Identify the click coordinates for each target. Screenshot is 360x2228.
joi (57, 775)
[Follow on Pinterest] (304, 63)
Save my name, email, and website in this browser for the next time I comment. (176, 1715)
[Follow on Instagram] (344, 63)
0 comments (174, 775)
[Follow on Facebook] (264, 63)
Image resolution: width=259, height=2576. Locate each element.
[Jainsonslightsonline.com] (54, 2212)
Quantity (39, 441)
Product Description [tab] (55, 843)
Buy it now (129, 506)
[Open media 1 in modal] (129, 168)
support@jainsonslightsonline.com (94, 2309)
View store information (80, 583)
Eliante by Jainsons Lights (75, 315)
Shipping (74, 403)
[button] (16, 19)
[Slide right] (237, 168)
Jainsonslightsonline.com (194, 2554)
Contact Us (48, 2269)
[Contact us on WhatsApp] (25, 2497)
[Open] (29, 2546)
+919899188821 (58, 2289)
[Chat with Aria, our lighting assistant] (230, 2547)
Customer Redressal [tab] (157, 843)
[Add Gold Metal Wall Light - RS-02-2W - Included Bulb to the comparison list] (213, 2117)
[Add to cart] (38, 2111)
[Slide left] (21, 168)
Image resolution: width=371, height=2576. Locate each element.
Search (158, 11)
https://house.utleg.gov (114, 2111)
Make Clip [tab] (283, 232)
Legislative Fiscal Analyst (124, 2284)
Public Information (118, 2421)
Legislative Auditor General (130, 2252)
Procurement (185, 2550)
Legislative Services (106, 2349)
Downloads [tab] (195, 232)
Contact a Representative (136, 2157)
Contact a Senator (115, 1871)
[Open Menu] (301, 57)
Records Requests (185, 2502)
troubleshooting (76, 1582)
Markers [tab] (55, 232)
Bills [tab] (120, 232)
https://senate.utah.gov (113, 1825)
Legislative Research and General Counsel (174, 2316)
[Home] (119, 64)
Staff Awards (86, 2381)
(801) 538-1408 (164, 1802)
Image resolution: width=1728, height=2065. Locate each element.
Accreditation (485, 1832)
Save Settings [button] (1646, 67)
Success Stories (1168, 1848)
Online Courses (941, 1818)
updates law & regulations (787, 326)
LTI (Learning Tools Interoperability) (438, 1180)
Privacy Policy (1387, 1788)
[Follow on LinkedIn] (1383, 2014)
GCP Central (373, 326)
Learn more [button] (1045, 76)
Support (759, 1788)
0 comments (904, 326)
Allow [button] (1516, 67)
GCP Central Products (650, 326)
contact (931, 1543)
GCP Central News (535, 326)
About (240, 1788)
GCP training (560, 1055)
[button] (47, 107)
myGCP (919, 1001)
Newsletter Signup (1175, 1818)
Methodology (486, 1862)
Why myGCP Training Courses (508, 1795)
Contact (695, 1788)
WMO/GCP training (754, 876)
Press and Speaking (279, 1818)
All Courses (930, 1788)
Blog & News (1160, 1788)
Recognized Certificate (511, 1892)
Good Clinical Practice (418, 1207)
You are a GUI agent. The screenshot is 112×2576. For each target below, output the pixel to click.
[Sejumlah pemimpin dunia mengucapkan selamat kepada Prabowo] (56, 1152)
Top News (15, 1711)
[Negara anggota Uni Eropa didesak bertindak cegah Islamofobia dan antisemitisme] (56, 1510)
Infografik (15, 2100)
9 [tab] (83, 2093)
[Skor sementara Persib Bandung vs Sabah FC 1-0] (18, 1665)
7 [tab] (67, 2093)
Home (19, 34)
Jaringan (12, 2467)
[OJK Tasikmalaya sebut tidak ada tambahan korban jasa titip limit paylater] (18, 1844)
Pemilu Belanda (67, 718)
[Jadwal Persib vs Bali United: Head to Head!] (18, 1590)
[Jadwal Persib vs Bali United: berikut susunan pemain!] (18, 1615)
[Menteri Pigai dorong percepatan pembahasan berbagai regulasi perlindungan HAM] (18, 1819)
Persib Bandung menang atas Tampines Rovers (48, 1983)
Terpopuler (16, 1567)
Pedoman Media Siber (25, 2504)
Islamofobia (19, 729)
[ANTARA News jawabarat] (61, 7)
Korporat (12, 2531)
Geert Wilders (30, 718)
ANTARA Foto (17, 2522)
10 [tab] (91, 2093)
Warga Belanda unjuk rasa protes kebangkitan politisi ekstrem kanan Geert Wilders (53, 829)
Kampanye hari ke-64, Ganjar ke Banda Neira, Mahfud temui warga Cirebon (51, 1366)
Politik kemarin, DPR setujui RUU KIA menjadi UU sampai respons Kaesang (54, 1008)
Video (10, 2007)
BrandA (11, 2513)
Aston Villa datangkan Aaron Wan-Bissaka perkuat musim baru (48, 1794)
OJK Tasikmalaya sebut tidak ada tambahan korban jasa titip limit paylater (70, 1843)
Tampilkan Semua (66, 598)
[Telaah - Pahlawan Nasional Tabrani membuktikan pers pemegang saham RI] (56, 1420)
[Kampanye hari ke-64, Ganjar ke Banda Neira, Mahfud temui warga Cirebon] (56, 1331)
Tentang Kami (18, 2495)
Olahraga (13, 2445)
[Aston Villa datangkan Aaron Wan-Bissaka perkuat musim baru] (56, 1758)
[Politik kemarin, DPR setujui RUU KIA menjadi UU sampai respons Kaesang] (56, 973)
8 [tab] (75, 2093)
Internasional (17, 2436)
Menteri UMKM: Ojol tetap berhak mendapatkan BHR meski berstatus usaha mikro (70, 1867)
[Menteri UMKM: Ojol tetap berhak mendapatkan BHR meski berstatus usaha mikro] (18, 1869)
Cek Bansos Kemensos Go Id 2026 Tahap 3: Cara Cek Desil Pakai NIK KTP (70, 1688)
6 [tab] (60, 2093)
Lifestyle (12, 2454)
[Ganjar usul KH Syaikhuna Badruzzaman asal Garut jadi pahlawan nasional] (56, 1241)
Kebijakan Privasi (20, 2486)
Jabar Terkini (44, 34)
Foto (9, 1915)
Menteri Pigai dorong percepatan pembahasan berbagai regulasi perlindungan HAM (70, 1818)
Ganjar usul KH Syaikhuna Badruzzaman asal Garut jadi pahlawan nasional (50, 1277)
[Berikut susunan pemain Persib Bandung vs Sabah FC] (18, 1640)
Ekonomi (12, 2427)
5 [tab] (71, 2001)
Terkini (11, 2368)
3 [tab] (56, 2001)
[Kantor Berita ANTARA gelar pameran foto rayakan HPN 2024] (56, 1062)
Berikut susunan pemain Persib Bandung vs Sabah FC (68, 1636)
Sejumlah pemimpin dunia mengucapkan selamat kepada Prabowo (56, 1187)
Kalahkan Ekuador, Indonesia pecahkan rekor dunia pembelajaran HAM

Required action → Find how many lines in the data above include the string "paylater", and give that number alone.

Task solution → 2